Online Feature Store example notebook

This notebook illustrates the use of Databricks Feature Store to publish features to an online store for real-time serving and automated feature lookup. The problem is to predict the wine quality using a ML model with a variety of static wine features and a realtime input.

This notebook creates an endpoint to predict the quality of a bottle of wine, given an ID and the realtime feature alcohol by volume (ABV).

The notebook is structured as follows:

Prepare the feature table
Set up DynamoDB
- This notebook uses DynamoDB. For a list of supported online stores, see the Databricks documentation (AWS|Azure).
Publish the features to online feature store
Train and deploy the model
Serve realtime queries with automatic feature lookup
Clean up

Data Set

This example uses the Wine Quality Data Set.

Requirements

Databricks Runtime 10.4 LTS for Machine Learning or above
Access to AWS DynamoDB
- This notebook uses DynamoDB as the online store and guides you through how to generate secrets and register them with Databricks Secret Management.

raw_data_frame = spark.read.load("/databricks-datasets/wine-quality/winequality-red.csv",format="csv",sep=";",inferSchema="true",header="true" )
display(raw_data_frame.limit(10))

# Have a look at the size of the raw data.
raw_data_frame.toPandas().shape

from sklearn.preprocessing import MinMaxScaler
from pyspark.sql.functions import monotonically_increasing_id


def addIdColumn(dataframe, id_column_name):
    columns = dataframe.columns
    new_df = dataframe.withColumn(id_column_name, monotonically_increasing_id())
    return new_df[[id_column_name] + columns]


def renameColumns(df):
    renamed_df = df
    for column in df.columns:
        renamed_df = renamed_df.withColumnRenamed(column, column.replace(' ', '_'))
    return renamed_df


# Rename columns so that they are compatible with Feature Store
renamed_df = renameColumns(raw_data_frame)

# Add id column
id_and_data = addIdColumn(renamed_df, 'wine_id')

display(id_and_data)

# wine_id and static features
id_static_features = id_and_data.drop('alcohol', 'quality')

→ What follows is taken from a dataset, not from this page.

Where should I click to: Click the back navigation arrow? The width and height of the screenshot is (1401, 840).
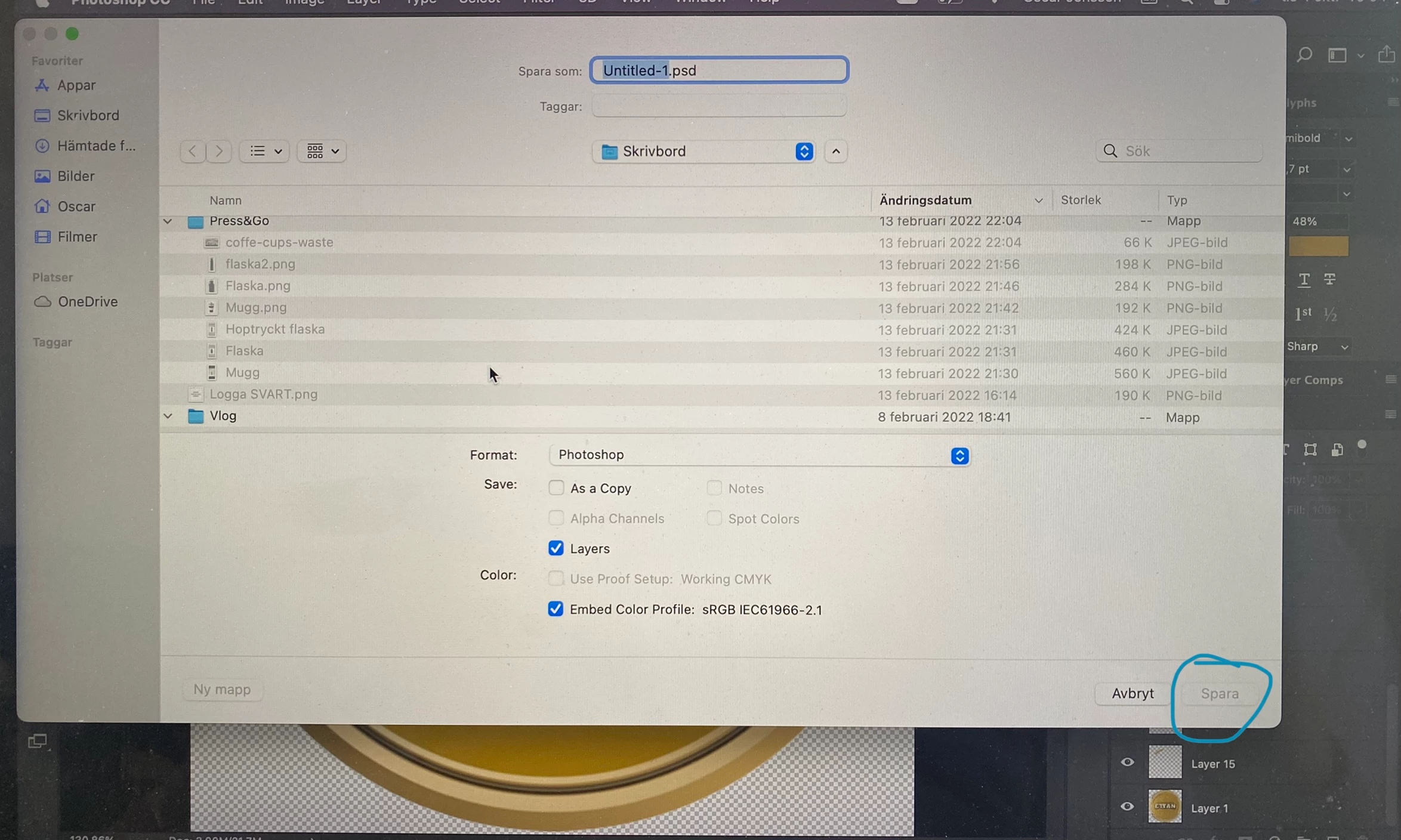[192, 151]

# wine_id, realtime feature (alcohol), label (quality)
id_rt_feature_labels = id_and_data.select('wine_id', 'alcohol', 'quality')

%sql
create database if not exists online_feature_store_example;

from databricks.feature_store.client import FeatureStoreClient

fs = FeatureStoreClient()
fs.create_table(
    name="online_feature_store_example.wine_static_features",
    primary_keys=["wine_id"],
    df=id_static_features,
    description="id and features of all wine",
)

%md
## Set up DynamoDB Access Key

In this section, you need to take some manual steps to make DynamoDB accessible to this notebook. Databricks creates and updates DynamoDB tables so that DynamoDB can work with Feature Store. The following steps create a new AWS IAM user with the required permissions. You can also choose to use your existing users or roles.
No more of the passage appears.